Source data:
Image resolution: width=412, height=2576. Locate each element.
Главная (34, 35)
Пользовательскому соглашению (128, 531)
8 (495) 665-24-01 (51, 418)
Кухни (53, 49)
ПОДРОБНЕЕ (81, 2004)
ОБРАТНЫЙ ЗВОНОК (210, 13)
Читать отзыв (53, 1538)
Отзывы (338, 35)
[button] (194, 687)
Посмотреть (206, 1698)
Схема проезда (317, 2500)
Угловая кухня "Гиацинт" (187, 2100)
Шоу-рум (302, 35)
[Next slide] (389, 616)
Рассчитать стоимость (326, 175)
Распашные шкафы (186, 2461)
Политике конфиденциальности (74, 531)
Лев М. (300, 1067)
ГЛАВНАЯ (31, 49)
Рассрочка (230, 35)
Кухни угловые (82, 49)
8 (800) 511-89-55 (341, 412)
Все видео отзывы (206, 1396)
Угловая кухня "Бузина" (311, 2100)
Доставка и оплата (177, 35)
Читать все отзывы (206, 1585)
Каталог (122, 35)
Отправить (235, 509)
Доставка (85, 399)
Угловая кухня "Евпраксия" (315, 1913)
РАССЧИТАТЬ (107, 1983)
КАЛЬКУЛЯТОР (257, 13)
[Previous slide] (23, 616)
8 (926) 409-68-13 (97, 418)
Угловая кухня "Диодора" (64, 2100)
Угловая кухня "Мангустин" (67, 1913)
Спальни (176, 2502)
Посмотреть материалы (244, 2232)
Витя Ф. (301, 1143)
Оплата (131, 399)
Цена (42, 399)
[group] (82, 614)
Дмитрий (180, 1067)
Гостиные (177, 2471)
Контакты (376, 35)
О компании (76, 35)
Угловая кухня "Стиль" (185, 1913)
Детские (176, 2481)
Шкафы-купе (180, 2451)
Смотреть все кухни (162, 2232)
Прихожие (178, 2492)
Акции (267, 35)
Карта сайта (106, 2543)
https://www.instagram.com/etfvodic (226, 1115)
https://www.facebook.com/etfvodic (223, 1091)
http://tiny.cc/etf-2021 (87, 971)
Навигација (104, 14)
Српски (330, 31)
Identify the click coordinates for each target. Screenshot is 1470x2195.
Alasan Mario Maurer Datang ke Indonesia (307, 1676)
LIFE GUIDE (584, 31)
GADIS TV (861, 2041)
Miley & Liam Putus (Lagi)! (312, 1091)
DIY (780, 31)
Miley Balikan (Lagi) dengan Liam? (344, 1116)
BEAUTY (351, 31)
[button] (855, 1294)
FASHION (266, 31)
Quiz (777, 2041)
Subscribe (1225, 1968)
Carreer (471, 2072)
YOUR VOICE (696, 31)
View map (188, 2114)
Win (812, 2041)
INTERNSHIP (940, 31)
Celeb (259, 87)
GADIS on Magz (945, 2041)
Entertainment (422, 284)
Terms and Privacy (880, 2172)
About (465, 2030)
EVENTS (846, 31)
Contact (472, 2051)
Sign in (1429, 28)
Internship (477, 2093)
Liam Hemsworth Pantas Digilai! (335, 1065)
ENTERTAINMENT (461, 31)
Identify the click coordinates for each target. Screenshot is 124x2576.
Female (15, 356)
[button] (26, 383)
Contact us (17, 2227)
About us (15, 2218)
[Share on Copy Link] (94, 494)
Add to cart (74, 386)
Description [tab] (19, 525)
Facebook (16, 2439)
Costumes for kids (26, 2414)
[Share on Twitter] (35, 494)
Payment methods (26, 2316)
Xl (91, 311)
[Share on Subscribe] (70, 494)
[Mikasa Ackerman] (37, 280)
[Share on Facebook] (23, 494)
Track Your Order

▶ **Your goal**: One stretch of the lines above is wanted, from the line that contains "8 (495) 665-24-01 (51, 418)" through the line that contains "РАССЧИТАТЬ (107, 1983)". Output it exactly.

▶ **Exercise result**:
8 (495) 665-24-01 (51, 418)
Кухни (53, 49)
ПОДРОБНЕЕ (81, 2004)
ОБРАТНЫЙ ЗВОНОК (210, 13)
Читать отзыв (53, 1538)
Отзывы (338, 35)
[button] (194, 687)
Посмотреть (206, 1698)
Схема проезда (317, 2500)
Угловая кухня "Гиацинт" (187, 2100)
Шоу-рум (302, 35)
[Next slide] (389, 616)
Рассчитать стоимость (326, 175)
Распашные шкафы (186, 2461)
Политике конфиденциальности (74, 531)
Лев М. (300, 1067)
ГЛАВНАЯ (31, 49)
Рассрочка (230, 35)
Кухни угловые (82, 49)
8 (800) 511-89-55 (341, 412)
Все видео отзывы (206, 1396)
Угловая кухня "Бузина" (311, 2100)
Доставка и оплата (177, 35)
Читать все отзывы (206, 1585)
Каталог (122, 35)
Отправить (235, 509)
Доставка (85, 399)
Угловая кухня "Евпраксия" (315, 1913)
РАССЧИТАТЬ (107, 1983)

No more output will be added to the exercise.